> [Task instructions]:
List each line of the data in which the string "pixels" appears.

(Records drawn from a dataset)
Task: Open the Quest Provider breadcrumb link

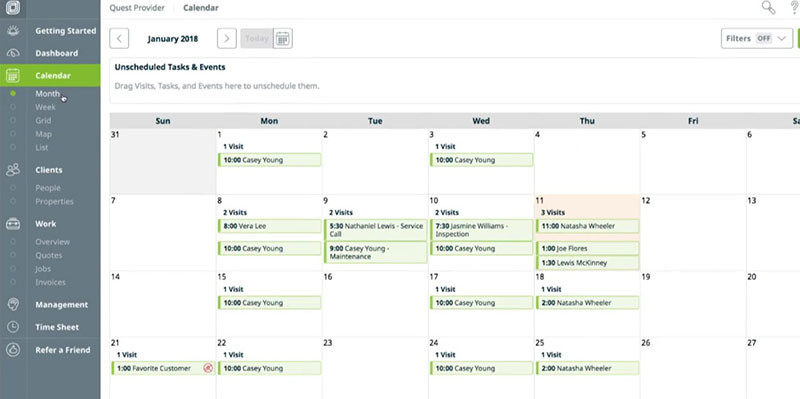Action: [137, 8]
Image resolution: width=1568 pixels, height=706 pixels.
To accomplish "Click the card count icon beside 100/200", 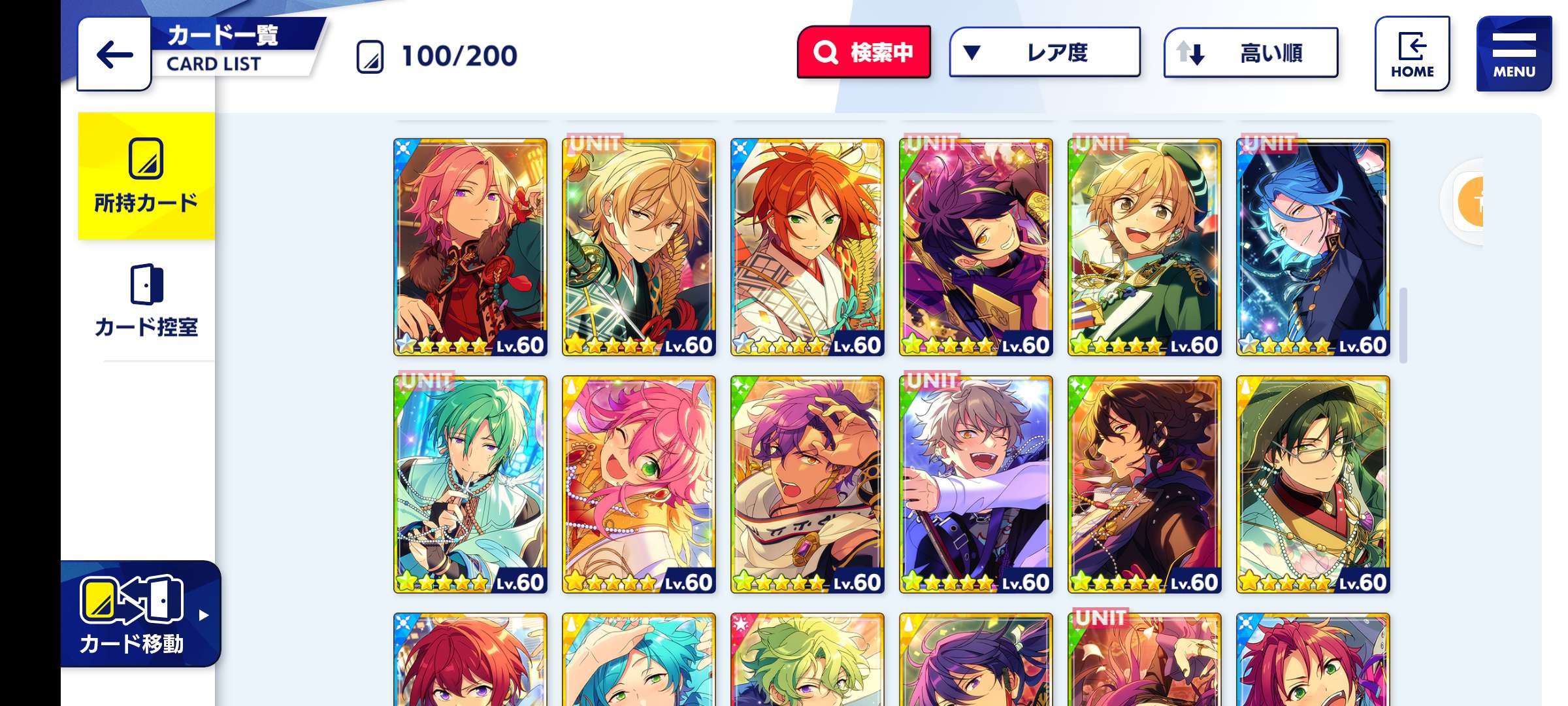I will pyautogui.click(x=370, y=56).
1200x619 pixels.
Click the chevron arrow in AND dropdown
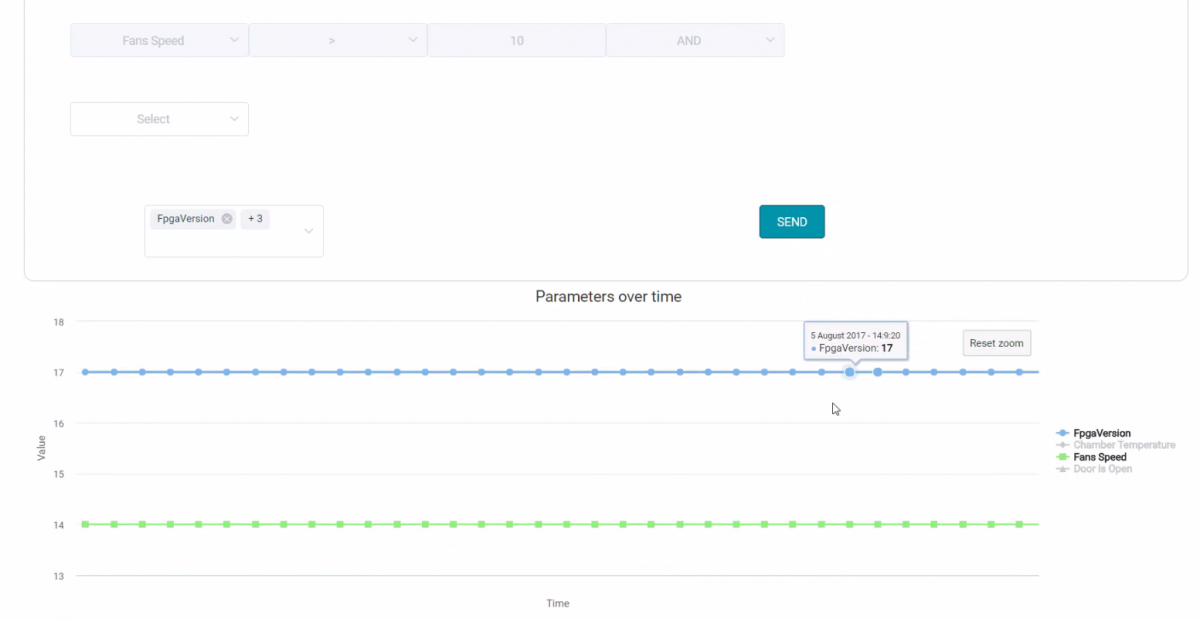pos(770,40)
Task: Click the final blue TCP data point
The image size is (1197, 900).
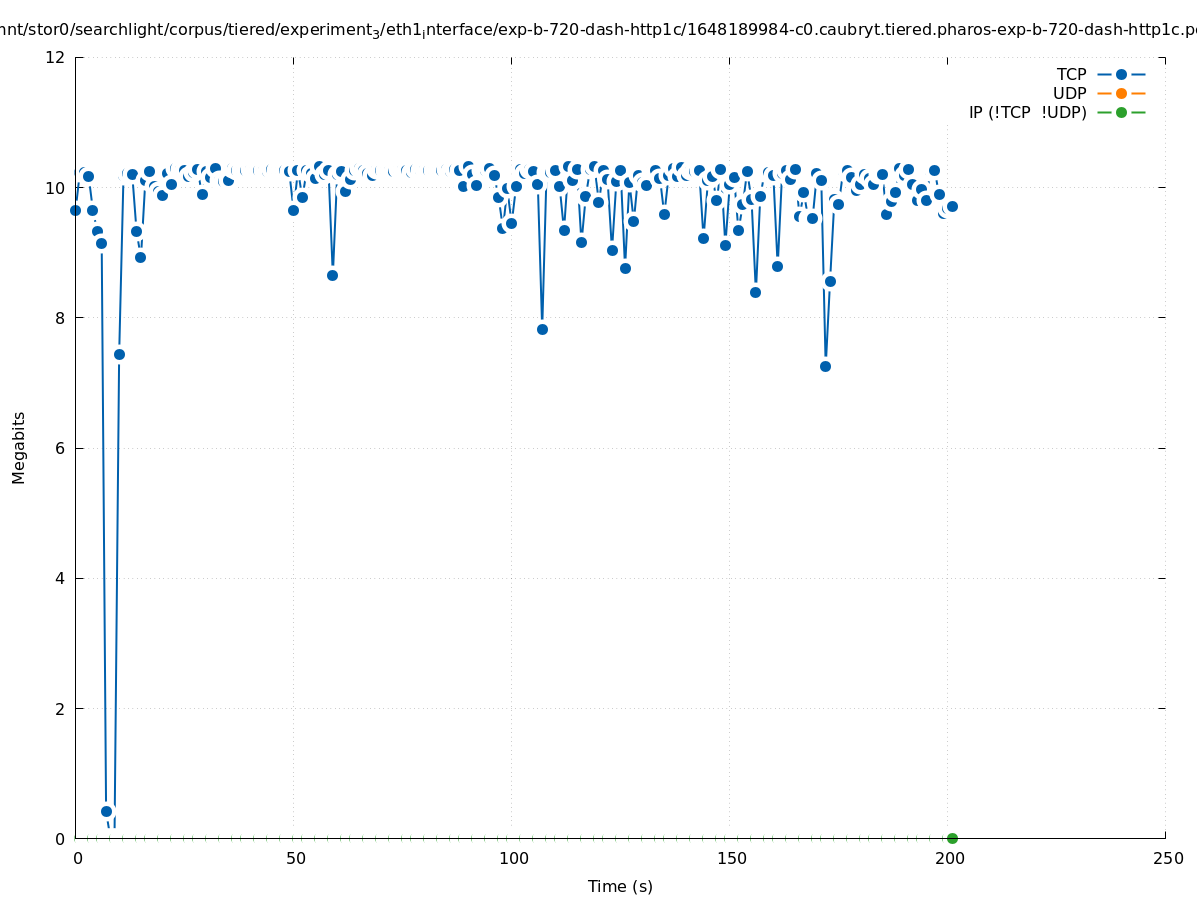Action: point(952,206)
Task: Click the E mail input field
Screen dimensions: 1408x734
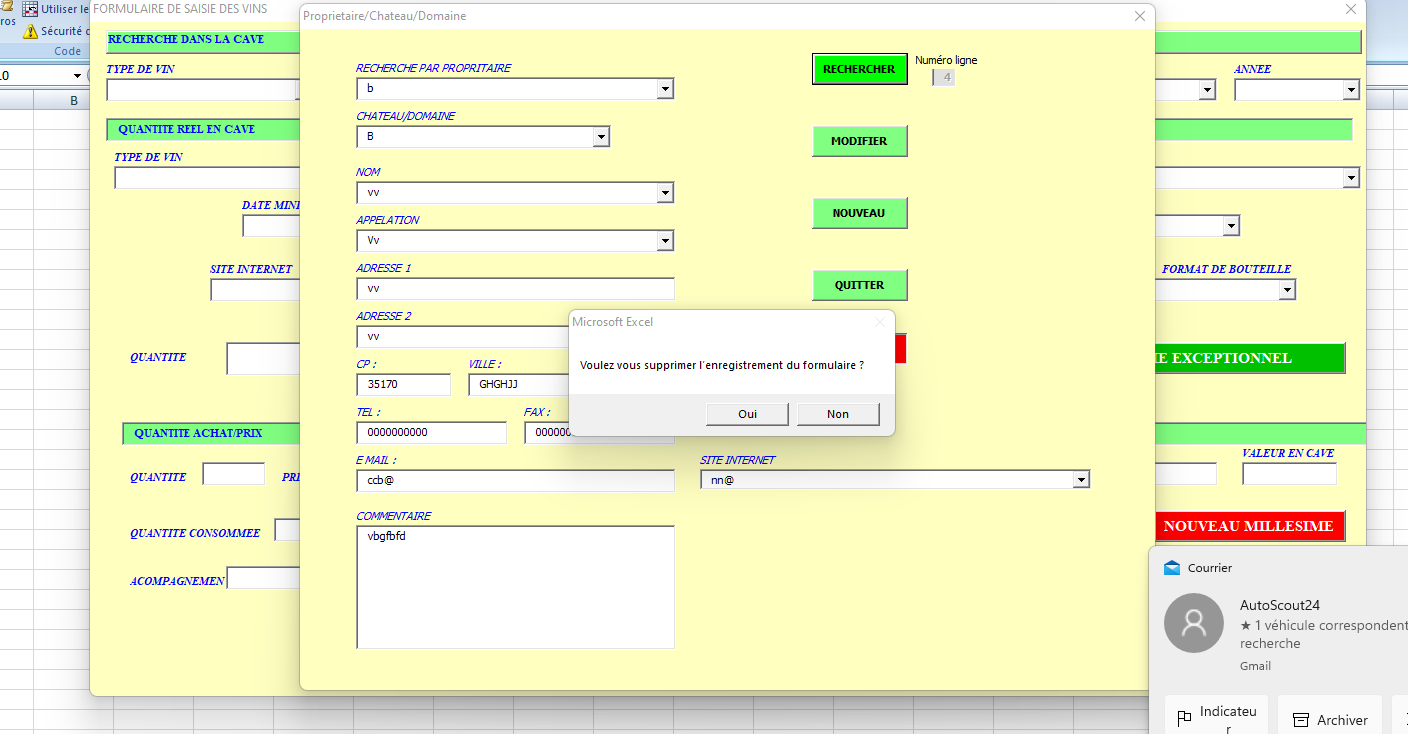Action: (x=515, y=481)
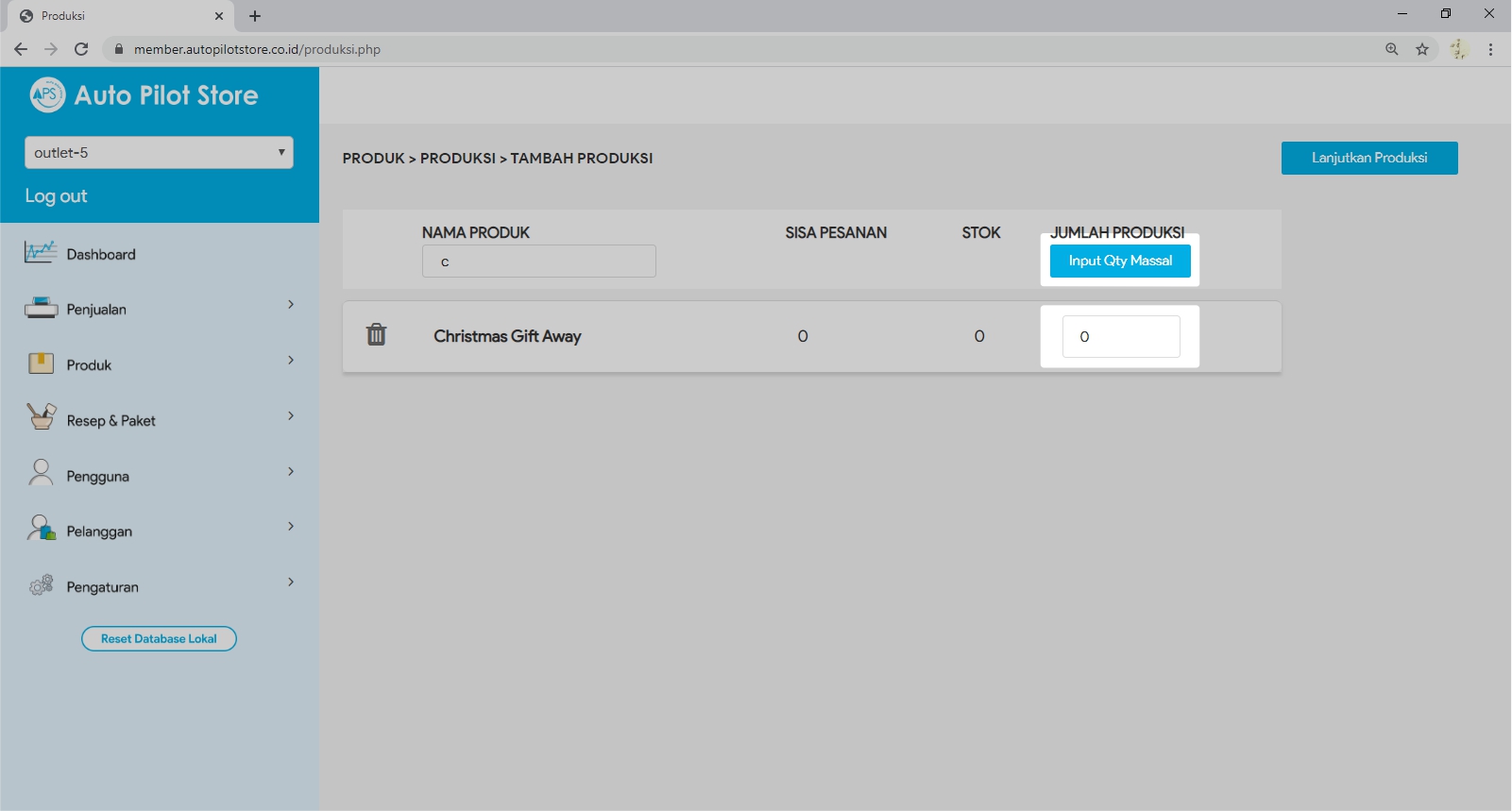Delete the Christmas Gift Away row via trash icon
The image size is (1512, 811).
[x=376, y=334]
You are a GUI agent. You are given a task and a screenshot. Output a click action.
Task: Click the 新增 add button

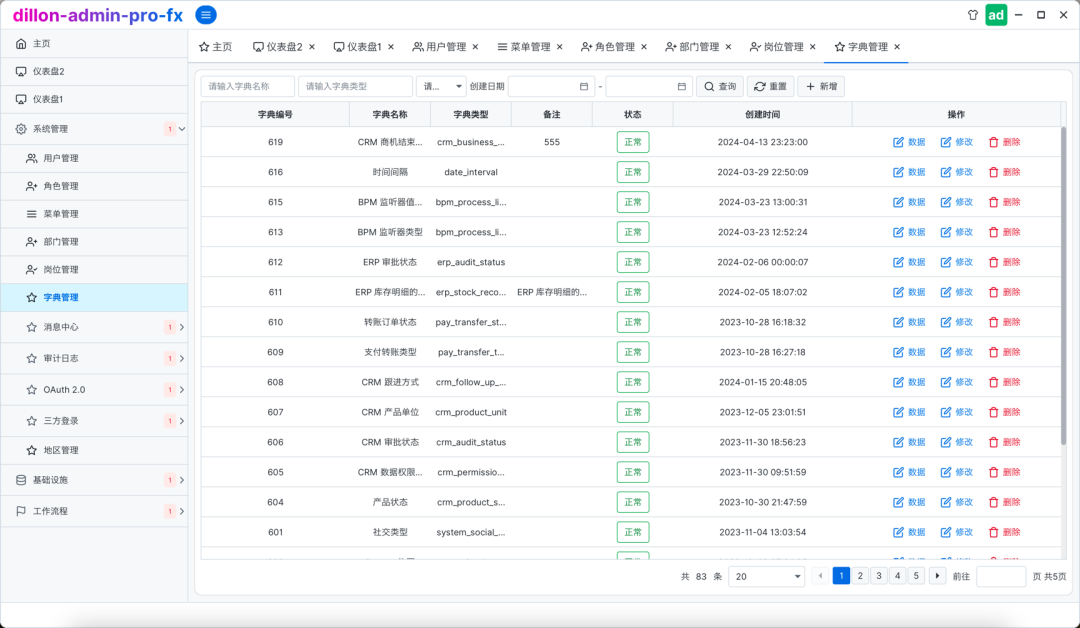click(x=821, y=87)
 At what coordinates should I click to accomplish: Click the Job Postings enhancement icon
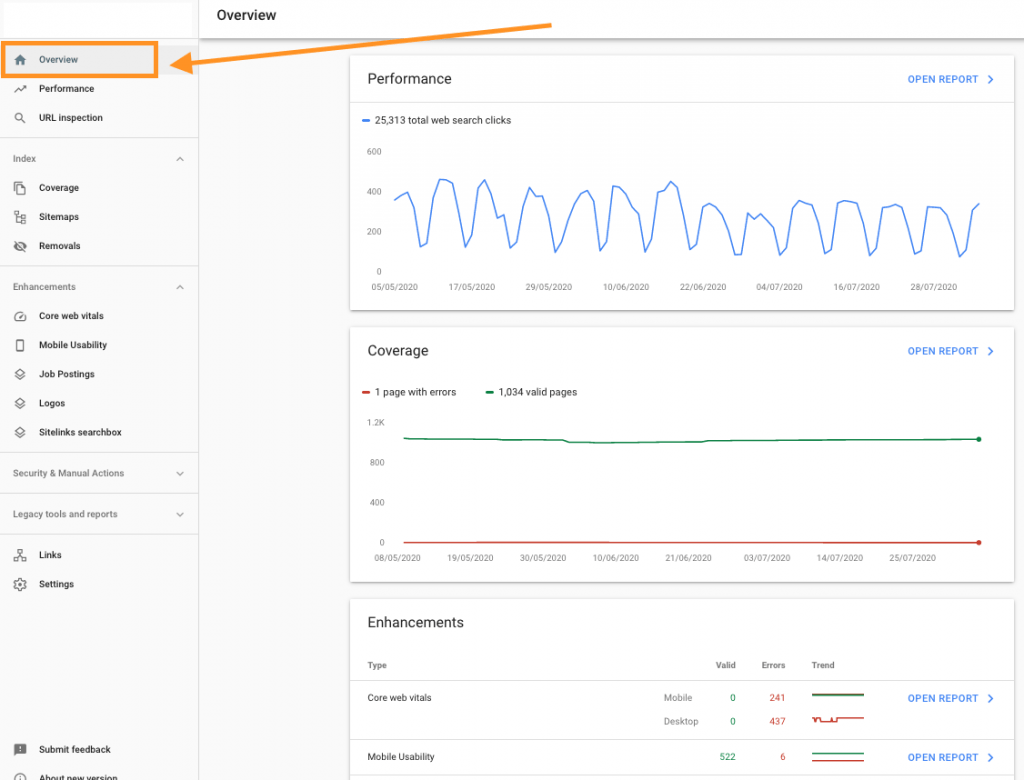(x=22, y=374)
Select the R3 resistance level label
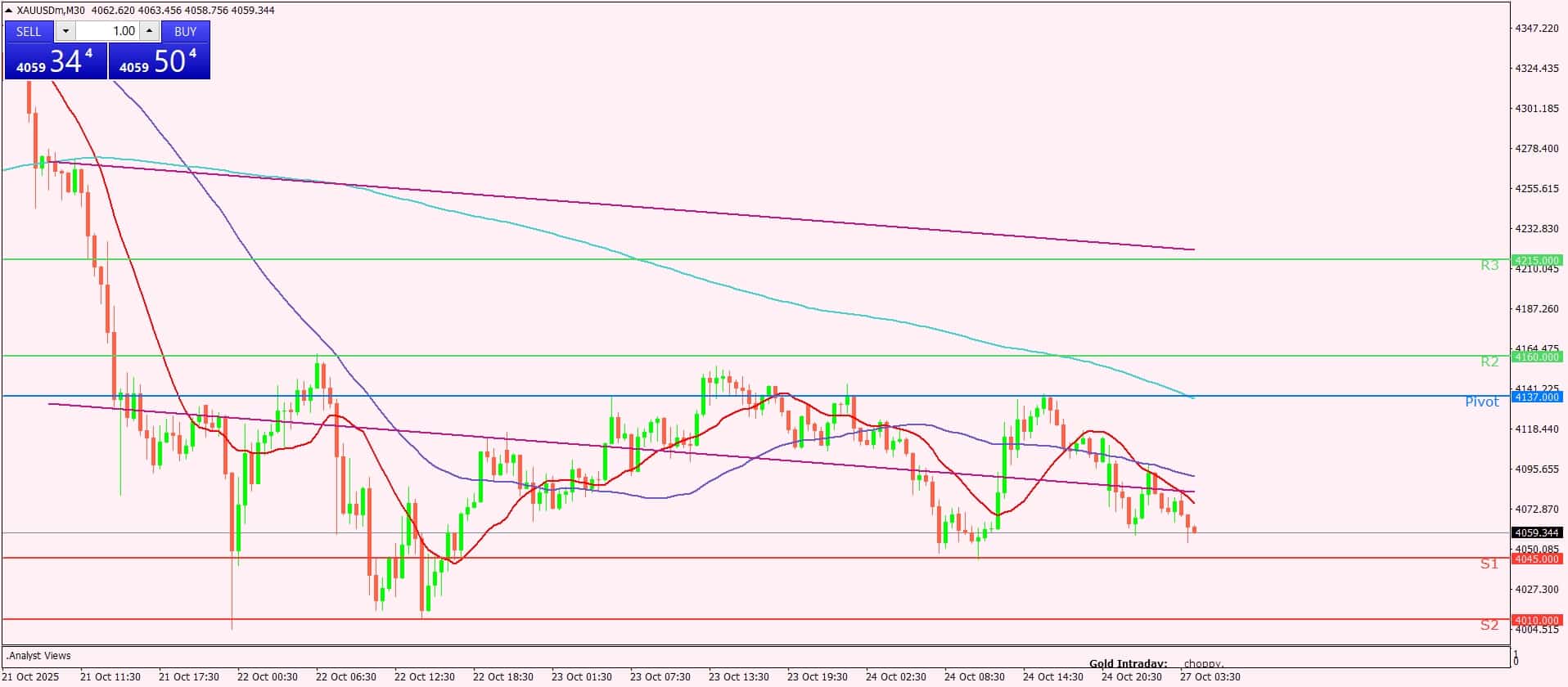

> [Reply to the task]:
Image resolution: width=1568 pixels, height=706 pixels.
1200x619 pixels.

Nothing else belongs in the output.